Selected excerpt:
————

5. Find the present value of $5,000 due in 4 years if money is
worth 4% compounded semi-annually. [This is a simple present value
of a single sum. i = .04/2. n = -4x2. $4,267.45]
6. What is the present value of a certificate of deposit with a
maturity value of $1,000 due in 3 years, if money is worth 6%
compounded semi-annually? [Present value of a single sum. i =
.06/2, n = -3x2. $837.48]
7. A person can buy a piece of property for $4500 cash OR for
$2000 down and $3000 in 3 years. If money is earning 6% compounded
semi-annually, which is the better purchase plan and by how much?
[pay in cash $4500., you would be better off by $12.45][Think of
this problem this way, the $4500 cash is in present value terms, the
$2000 down is in present value terms, the $3000 is due in 3 years,
that is in future value terms. Put everything in present value
terms which requires taking the present value of the $3000 and
adding it to the $2000.]
8. A piece of property can be purchased for $2850 cash OR for
$3000 in 12 months. Which is the better plan if money is worth 7%
compounded quarterly? [pay in payments, you would be better off by
$51.12][Same thing as the problem above, put all amounts in
present value terms.]
9. Find the amount of an annuity of $5,000 per year for 10 years
at 6% and 7% with interest compounded annually. [Use the future
value of an annuity formula for each of these. i = .06/1 and .07/1
respectively. n = 10 for each. 6%=$65,903.98;
7%=$69,082.24]
10. What is the value of an annuity of $100 paid monthly for 6
years if money is worth 6% compounded monthly? [Simple future
value of an annuity. i = .06/12, n = 6x12 $8640.89]
11. An investor wants to provide for a $3000 scholarship every
year for 10 years. If the school can get a 5.5% return on its
investment, how much money should the investor give now?
[Tricky. Imagine that the school has to receive an amount today to
afford to give the annual scholarship. The amount given
would be invested in at the given interest rate. Use the
present value of an annuity formula. i = .055, n = -10. $22,612.88]
12. Wilson agrees to pay Smith $1000 each year for 5 years. If
money is worth 7% what is the cash equivalent of this debt?
[Take the present value of an annutity. i = .07, n = -5. $4100.20]
13. If money is worth 9% converted semi-annually, what is the
present value of $145.50 due every 6 months for 2 years? [Present
value of an annuity. i = .09/2, n = -2x2. $521.99]
14. An investor makes a $2000 annual deposit into a mutual fund
that produces a return of 12% annually for 3 years. How much will
the investor have at the end of the three year term? [Future value
of an annuity. i = .12, n = 3. $6748.80]
15. What is the annual yield on: a) a 3% account compounded
monthly [3.04%] b) a 6 1/8% account compounded daily [6.32%] c) a
9% account compounded semi-annually [9.20%] [This is a
problem that we should have done in class where we are calculating
a yield after being given a rate an a compounding interval.

————

Set tasks:
• A. Could you write out the compound interest problems starting at "[Take the present" and ending at "a compounding interval.", replacing "mutual fund" with "savings account"?
• B. Can you extend the compound interest problems on from the point where they stop?
The items come from a separate source.

Provided data:
————

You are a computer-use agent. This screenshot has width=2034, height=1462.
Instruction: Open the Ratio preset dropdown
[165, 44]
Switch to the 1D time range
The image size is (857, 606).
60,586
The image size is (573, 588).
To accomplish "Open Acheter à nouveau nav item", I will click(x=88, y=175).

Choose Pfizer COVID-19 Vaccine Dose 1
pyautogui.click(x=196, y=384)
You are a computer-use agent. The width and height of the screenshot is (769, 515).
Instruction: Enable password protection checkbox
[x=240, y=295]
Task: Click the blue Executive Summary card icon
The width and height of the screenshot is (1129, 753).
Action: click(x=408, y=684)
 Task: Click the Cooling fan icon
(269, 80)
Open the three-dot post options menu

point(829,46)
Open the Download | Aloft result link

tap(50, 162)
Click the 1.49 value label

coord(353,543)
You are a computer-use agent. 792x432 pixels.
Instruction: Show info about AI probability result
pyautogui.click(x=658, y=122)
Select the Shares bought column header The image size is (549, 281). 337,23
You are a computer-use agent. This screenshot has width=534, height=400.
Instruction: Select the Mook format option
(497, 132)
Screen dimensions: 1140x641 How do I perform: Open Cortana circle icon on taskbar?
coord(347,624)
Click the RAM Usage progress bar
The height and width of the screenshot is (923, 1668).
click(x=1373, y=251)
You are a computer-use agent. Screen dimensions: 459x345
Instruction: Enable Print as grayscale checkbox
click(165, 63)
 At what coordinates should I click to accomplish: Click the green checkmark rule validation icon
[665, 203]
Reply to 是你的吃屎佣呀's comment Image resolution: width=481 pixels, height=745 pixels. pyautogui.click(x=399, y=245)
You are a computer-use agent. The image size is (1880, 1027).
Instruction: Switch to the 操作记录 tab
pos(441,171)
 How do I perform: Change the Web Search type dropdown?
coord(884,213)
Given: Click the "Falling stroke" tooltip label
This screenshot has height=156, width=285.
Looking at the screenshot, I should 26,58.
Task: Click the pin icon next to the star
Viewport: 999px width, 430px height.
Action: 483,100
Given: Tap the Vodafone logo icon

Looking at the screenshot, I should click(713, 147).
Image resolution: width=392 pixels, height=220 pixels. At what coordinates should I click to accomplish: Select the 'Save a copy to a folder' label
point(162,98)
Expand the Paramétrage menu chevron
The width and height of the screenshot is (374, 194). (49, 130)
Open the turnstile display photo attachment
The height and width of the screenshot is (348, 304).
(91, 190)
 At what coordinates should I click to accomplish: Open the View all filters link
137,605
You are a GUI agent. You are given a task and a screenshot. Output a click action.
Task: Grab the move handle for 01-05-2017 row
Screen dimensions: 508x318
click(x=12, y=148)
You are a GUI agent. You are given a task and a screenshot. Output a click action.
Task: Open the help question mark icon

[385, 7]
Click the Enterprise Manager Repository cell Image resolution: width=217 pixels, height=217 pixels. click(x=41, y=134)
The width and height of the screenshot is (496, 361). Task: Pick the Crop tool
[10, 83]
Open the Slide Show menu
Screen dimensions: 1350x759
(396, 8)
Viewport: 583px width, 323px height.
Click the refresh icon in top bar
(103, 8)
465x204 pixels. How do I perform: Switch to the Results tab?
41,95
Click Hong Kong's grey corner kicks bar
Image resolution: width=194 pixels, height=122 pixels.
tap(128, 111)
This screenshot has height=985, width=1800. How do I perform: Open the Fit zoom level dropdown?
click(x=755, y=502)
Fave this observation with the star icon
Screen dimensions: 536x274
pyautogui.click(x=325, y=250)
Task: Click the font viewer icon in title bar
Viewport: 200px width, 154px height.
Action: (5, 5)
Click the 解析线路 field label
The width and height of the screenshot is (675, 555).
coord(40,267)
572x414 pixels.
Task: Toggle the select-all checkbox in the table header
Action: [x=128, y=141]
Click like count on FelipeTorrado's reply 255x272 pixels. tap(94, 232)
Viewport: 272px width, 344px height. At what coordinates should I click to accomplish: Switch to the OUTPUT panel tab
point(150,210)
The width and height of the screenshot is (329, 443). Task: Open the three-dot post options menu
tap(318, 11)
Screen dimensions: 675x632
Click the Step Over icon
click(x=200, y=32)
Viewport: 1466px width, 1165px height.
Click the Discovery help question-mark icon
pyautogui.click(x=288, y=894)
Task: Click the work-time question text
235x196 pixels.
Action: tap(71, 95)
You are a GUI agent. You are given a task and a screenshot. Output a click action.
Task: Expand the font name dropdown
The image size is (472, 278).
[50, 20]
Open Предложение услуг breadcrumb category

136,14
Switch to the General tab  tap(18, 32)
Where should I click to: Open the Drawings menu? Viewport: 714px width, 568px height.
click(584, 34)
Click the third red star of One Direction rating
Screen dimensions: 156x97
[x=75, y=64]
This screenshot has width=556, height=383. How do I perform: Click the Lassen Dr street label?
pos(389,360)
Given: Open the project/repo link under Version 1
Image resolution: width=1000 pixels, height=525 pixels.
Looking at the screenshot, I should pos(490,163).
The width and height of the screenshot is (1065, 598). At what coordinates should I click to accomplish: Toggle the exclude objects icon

————

Written answers:
• A.
[Take the present value of an annutity. i = .07, n = -5. $4100.20]
13. If money is worth 9% converted semi-annually, what is the
present value of $145.50 due every 6 months for 2 years? [Present
value of an annuity. i = .09/2, n = -2x2. $521.99]
14. An investor makes a $2000 annual deposit into a savings account
that produces a return of 12% annually for 3 years. How much will
the investor have at the end of the three year term? [Future value
of an annuity. i = .12, n = 3. $6748.80]
15. What is the annual yield on: a) a 3% account compounded
monthly [3.04%] b) a 6 1/8% account compounded daily [6.32%] c) a
9% account compounded semi-annually [9.20%] [This is a
problem that we should have done in class where we are calculating
a yield after being given a rate an a compounding interval.

• B.
The YIELD is the effect on the RATE after compounding. Use
the future value of a single sum equation and leave off the "P."
We are not using principal. At the end of the calculation
subtract 1.
( 1 + i )n
-1.
16. An investor saves $500 per quarter in an IRA account for 30
years at 7 3/4% interest compounded quarterly. At the end of 30
years, she wants to pay herself equal (annual) payments for the
next 25 years. If money continues to be worth 7.75% (now
compounded annually), how much will the annual payments be?
[This is the combination problem that we did in class where you
are faced with the future value of an annuity to save the money,
then to withdraw it (live off of it) you use the present value of
an annuity and solve for the cash flow ("P"). $21,299.13]
17. A city’s population is expected to increase at a rate of
4.95% per year for the next ten years. If the current population
is 322,000, what is the expected population at the end of the next
ten years? [Future value of a single sum. 522,012]
18. Find the amount of $6000 for 8 years at 8% compounded a)
annually, b) semiannually, c) quarterly, d) monthly.
[a=$11,105.58, b=$11,237.89, c=$11,307.24, d=$11,357.74]
Future values of a single sum.
19. $2000 is deposited into an account earning 6.75%. What is the
balance of this account in 6 years, 8 months if interest is
compounded monthly? [Future value of a single sum. (time is
6 8/12 yrs.) $3,132.67]
20. An investment of $4000 is made for 12 years. During the first
5 years the interest rate is 7% compounded semiannually; the rate
then drops to 6% for the remainder of the time. What is the final
amount? [Use the future value of a single sum, twice. $8,534.64]
21. The University is given a gift of $400,000 for construction of
a business building. The University receives 8% on the money for 9
years then the rate drops to 7%. If the building is constructed 25
years after the gift was received, how much is in the fund at that
time? [Use the future value of a single sum, twice. Use the first
future value at 8%, then take the result of that calculation and
use it in the second future value problem using the 7% rate. $2,360,555.60]
22. What principal is needed to accumulate $3000 in 8 years at
4.5% interest compounded semiannually? [Either use the future
value of a single sum and solve for "P" OR use the present value
of a single sum. $2,101.40]
23. What is the present value at 4% compounded quarterly of
$12,000 due in 18 months? [Simple present value of a single sum. $11,304.54]
24. A person owns a note for $2500 due in 5 years. What should a
buyer pay for the note if money is worth 5% compounded quarterly?
[Present value of a single sum. $1,950.02]
25. Find the present value of $2000 due in 15 months if money is
worth 7% compounded semiannually? [Present value of a single sum. $1,835.46]
26. A University alumni wanted to set aside an amount such that
$250,000 will accumulate in 50 years to give to the University.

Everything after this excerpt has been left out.